Work instructions
1. In the forum thread about PGR on St Augustine grass, why does the reply say PGR can push the patch to grow outward?
2. Output a passage of the forum thread about PGR on St Augustine grass, starting at the words "Has anyone ever" and ending after the words "(Mar 24, 2018)".

Text shown
>> Begin

# What does PGR do to St Augustine?



## Ecks from Tex (Apr 26, 2018)

Has anyone ever used it on St Aug?

I have this patch of SA that just refuses to grow outward and only upward (I think due to soil conditions which I am working on). Long story short it just keeps growing upward while never thickening. Could PGR force outward growth of this patch of grass?


----------



## Greendoc (Mar 24, 2018)

It can. What Trinexepac does to SA is it will make the leaves small and dwarfed. Of course, the energy not used to make the long, broad leaves SA is known for theoretically should be going towards roots and stolons. However, usage rates to get this effect are 4 oz per acre or less. That translates to 1/2 teaspoon. I go even lower and start measuring with a syringe with some tubing attached. I use 2 cc per 1000 sq ft.


----------



## Ecks from Tex (Apr 26, 2018)

>> End

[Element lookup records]
>> Begin

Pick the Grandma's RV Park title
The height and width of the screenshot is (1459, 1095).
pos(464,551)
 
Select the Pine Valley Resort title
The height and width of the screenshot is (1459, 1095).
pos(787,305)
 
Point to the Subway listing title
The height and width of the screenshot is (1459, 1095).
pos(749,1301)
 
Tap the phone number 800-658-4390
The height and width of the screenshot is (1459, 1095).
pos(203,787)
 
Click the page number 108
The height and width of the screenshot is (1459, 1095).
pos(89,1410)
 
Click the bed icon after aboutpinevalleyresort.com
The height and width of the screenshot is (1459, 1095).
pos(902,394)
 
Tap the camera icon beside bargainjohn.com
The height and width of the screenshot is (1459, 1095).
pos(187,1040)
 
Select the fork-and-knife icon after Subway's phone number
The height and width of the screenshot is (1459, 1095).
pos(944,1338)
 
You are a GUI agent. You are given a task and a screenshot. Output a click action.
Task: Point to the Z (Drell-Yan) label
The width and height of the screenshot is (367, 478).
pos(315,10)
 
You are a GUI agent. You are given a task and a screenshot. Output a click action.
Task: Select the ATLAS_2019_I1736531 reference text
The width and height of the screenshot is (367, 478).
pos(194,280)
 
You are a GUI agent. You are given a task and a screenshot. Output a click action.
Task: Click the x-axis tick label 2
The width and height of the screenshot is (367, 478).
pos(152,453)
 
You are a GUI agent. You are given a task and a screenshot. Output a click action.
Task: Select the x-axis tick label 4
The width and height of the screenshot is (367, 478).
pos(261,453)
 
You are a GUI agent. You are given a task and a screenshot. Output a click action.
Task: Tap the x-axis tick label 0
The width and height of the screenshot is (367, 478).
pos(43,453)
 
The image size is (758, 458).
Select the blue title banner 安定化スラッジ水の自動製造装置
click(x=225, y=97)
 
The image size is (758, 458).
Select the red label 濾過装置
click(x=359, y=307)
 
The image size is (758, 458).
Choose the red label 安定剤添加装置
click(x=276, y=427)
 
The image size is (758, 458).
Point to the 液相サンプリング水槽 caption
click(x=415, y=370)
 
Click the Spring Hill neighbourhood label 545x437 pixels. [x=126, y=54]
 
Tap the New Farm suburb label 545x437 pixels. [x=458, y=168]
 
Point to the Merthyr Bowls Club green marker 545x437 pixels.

>> End

Solutions to each task
1. The reply says Trinexepac makes St Augustine leaves small and dwarfed. In theory, the energy the grass doesn't spend on its long, broad leaves should go toward roots and stolons instead.

2.
Has anyone ever used it on St Aug?

I have this patch of SA that just refuses to grow outward and only upward (I think due to soil conditions which I am working on). Long story short it just keeps growing upward while never thickening. Could PGR force outward growth of this patch of grass?


----------



## Greendoc (Mar 24, 2018)